Evidence to a House of Lords report earlier this year (Stronger Charities for a Stronger Society, March 2017) suggested that charities are not as good at collaboration as they ought to be. But faced with questions around financial sustainability, the sector should review approaches to joint working. If a charity sees that another organisation can deliver a more sustainable business model in social care, it should be prepared to learn from it, partner with it, or even hand over to it.
Such solutions are not simple. Partnerships and mergers may involve management issues around control, loss of identity, core objectives, culture and the interests of beneficiaries, to name just a few. Contracts and partnership agreements will require experienced input.
With mergers, legal and technical issues also come to the fore, including legacies, constitution, pension liabilities, lease liabilities and redundancies. However, there are many ways to structure partnerships and mergers, allowing for these issues to be resolved and pitfalls avoided.
For the sector to develop these new business models, several elements will be crucial.
Firstly, trustee training and development is needed. The House of Lords report found poor financial knowledge and management is often a barrier to change.

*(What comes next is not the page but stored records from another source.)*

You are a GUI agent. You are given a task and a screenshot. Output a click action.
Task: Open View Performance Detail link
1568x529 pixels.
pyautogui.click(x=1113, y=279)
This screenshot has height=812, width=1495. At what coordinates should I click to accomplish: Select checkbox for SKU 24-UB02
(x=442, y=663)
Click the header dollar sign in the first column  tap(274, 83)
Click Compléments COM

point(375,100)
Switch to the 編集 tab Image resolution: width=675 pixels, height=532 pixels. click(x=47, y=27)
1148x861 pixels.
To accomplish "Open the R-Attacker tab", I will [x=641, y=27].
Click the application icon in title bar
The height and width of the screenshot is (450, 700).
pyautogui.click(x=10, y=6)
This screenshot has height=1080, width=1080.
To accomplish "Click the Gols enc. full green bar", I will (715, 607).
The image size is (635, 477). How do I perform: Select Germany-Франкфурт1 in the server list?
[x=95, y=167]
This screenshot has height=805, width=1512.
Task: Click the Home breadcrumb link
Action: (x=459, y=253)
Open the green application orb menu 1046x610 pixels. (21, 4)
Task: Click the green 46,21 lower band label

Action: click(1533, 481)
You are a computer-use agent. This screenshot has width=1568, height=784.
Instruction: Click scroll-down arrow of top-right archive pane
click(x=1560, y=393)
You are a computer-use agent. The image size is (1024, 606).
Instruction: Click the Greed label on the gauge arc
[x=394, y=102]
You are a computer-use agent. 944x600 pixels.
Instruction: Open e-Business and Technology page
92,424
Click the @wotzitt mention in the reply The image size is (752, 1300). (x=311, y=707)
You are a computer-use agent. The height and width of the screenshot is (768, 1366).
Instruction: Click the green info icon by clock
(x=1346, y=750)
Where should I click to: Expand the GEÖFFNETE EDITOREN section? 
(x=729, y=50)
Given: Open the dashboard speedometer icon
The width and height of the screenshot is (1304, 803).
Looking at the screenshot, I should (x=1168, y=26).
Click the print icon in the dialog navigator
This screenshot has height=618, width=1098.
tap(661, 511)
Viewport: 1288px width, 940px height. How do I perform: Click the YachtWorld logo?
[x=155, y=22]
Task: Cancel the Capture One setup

Secondly, charities – and not just in the social care sector – should undertake regular strategic reviews and horizon-scanning, to establish whether joint working, mergers or even dissolution would better support their beneficiaries and service users. This should be part of their governance agenda.
Thirdly, many mergers or partnerships are scuppered because trustees or executives see them as a rescue remedy only – something to be avoided unless a crisis or funding hole requires it. Instead, new partnerships should be strategically driven, undertaken at a pace that allows for proper due diligence and consultation of staff, trustees, volunteers and beneficiaries.
These are big issues, requiring new thinking from charities in the care sector. For those that do this, there’s a huge opportunity to develop a more sustainable system of social care, to help make society stronger.